The UK has some of the least energy-efficient housing in Europe – here’s how to fix this

Poorly constructed housing can seriously affect people’s health and wellbeing. And with the UK having some of the oldest buildings in Europe, that’s a lot of housing not fit for purpose.

Almost 2.5 million families in the UK live in poor housing conditions and suffer from fuel poverty. This means they are unable to maintain a reasonable temperature in their homes due to low income.

Most of the housing in the UK dates back to before the 1990s when energy efficiency design was not regulated. This not only has a huge impact on people’s health – the NHS spends £1.4 billion each year treating people affected by poor housing – but it also affects our natural environment and biodiversity.

According to the Climate Change Committee, which advises the UK government on climate change matters, around a quarter of the UK’s total greenhouse gas emissions come from the energy we use for heating, lighting or running appliances in our homes, public buildings or workplaces – and energy used in our homes is the most significant source. Indeed, out of the existing 29 million homes in the UK, at the moment only eight million homes meet the highest energy standards.

This is in part why the UK government has recently announced a new plan to make buildings greener and reach the net-zero target by 2050, which aims to eliminate all harmful emissions from the atmosphere.

Heat pumps and new builds

One solution proposed in the government’s new plan is to install 600,000 heat pumps by 2028. Heat pumps are similar to air conditioning units but they transfer and circulate energy from a source of heat – such as air, ground or water – through a compressor and into our homes.

They can be a good way to improve energy efficiency for some homes, but they require significant investment (from the government or homeowner) and the installation process can be disruptive and time-consuming. And while 600,000 may sound like a decent amount, this figure actually falls short of previous suggestions made by the UK Energy Research Centre.

Air heat pump for heating and hot water in front of an apartment building.
Installed and run properly with an energy-efficient home, heat pumps can offer great comfort – and reduce heating costs. klikkipetra/Shutterstock

Another proposal is to increase the energy efficiency standards for all new buildings by 2025. This is to ensure that the design is right from the start, rather than insulating walls and installing heat pumps later. Homes built to the Future Homes Standard will be “zero-carbon ready” and will have 75–80% lower carbon dioxide emissions than those built to current standards.

But while these plans might be step forward on the way to improving the UK’s housing, the solutions don’t go far enough. In fact, the government would do well to look further afield to how other countries have creatively “greened” up their housing.

How it’s done elsewhere

In the Netherlands for example, the government is improving the energy efficiency of its existing buildings through a new technology called Energiesprong, initially funded by the government. The technology helps refurbish houses to high levels of energy efficiency in less than ten days using wall and window insulation, solar roofs and smart heating systems. The approach leads to fewer emissions, but also less waste, as most of the components are prefabricated, which also allows for quick assembly.
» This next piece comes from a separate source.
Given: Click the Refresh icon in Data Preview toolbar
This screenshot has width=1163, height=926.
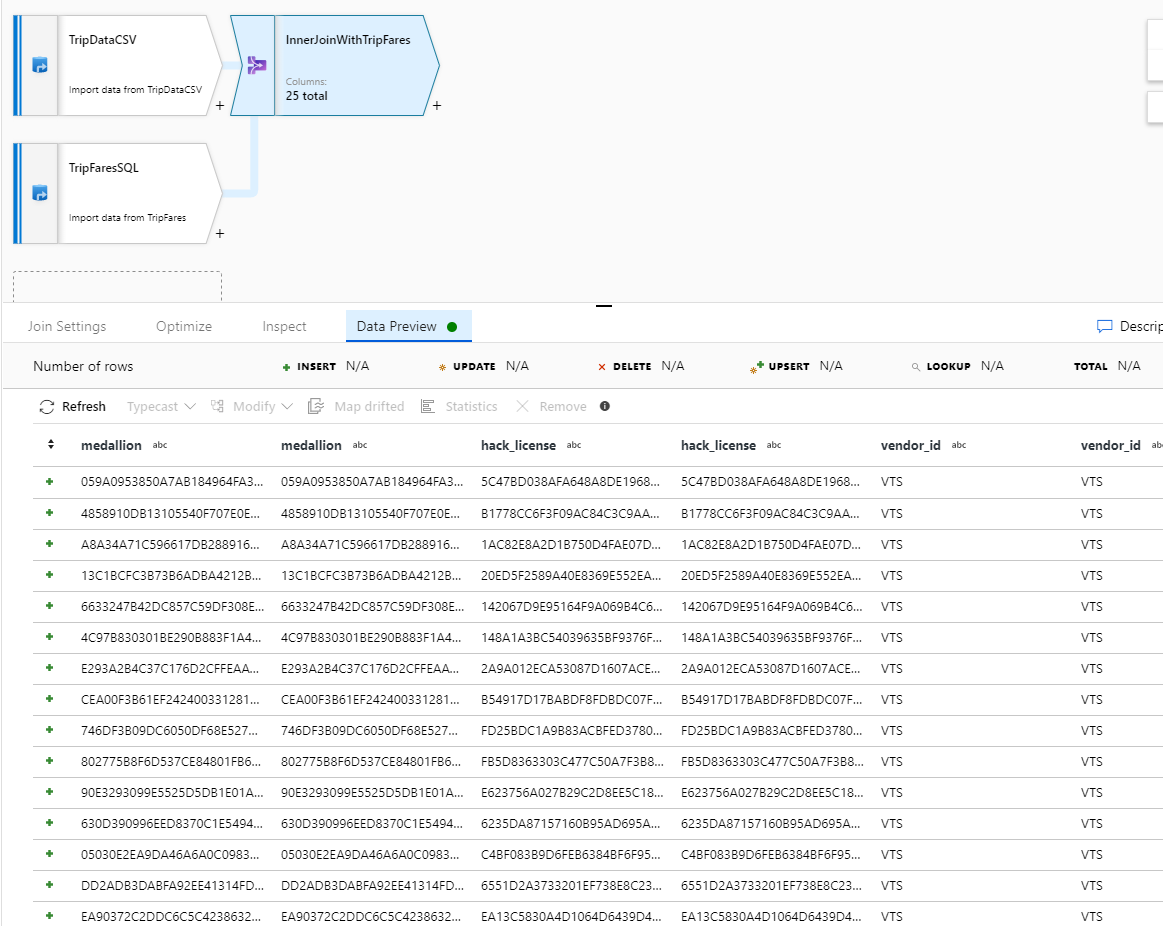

Eco-friendly tiny houses in NIjkerk, Netherlands.
Eco-friendly tiny houses in NIjkerk, Netherlands. HildaWeges Photography/Shutterstock

Other examples are Austria and Italy, both of which have promoted the use of technology and sustainable solutions to pilot innovative house refurbishment at a city-level. In five years, two pilot cities – Innsburuck in Austria and Bolzano in Italy – successfully reduced household energy by 40%-50% and emissions by 30%.
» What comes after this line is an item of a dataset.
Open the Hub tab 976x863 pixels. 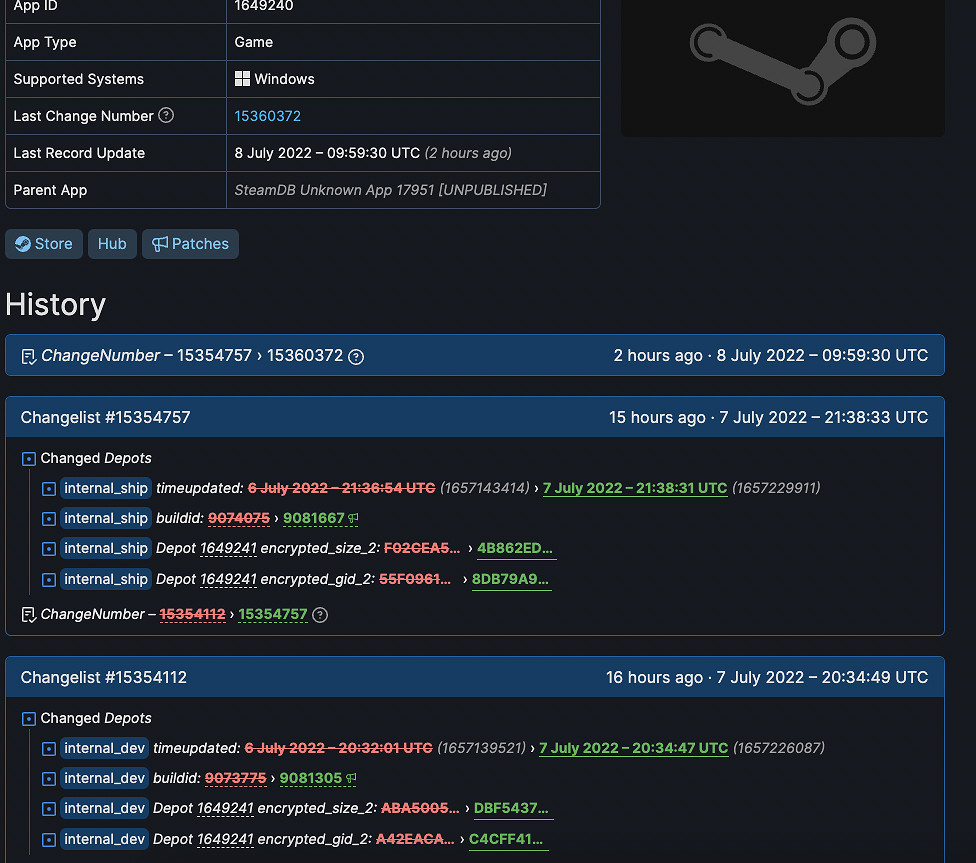click(111, 243)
All of these schemes involved system-wide change and close collaboration between housebuilders, utilities companies, houseowners and local government. This collaboration is important, indeed some of our own research on shifting to a zero-waste economy emphasises the key role governments play in supporting the uptake of innovative technologies for extending a building’s life – as well as encouraging the reuse of sustainable materials and reduction of construction waste.

This is why the UK government needs to focus on developing strong collaborations and long-term schemes for housebuilders, rather than shorter ones that often discourage engagement.

A system rethink

According to a report from the House of Commons, greener and more energy-efficient buildings could see most people’s energy bills slashed by £270 a year. It would also help to make the air we breathe cleaner. At the same time it would release undue pressure on the NHS and allow people to live more comfortably in their homes.

Just as importantly, the retrofit work required to make our homes more energy efficient would create up to 50,000 jobs by 2030 – all of which is to be welcomed in the current climate. But if the government truly wants to “build back better” and reach the net-zero ambition, it must look at the problem from a system-wide perspective rather than passing the buck down to homeowners or housebuilders.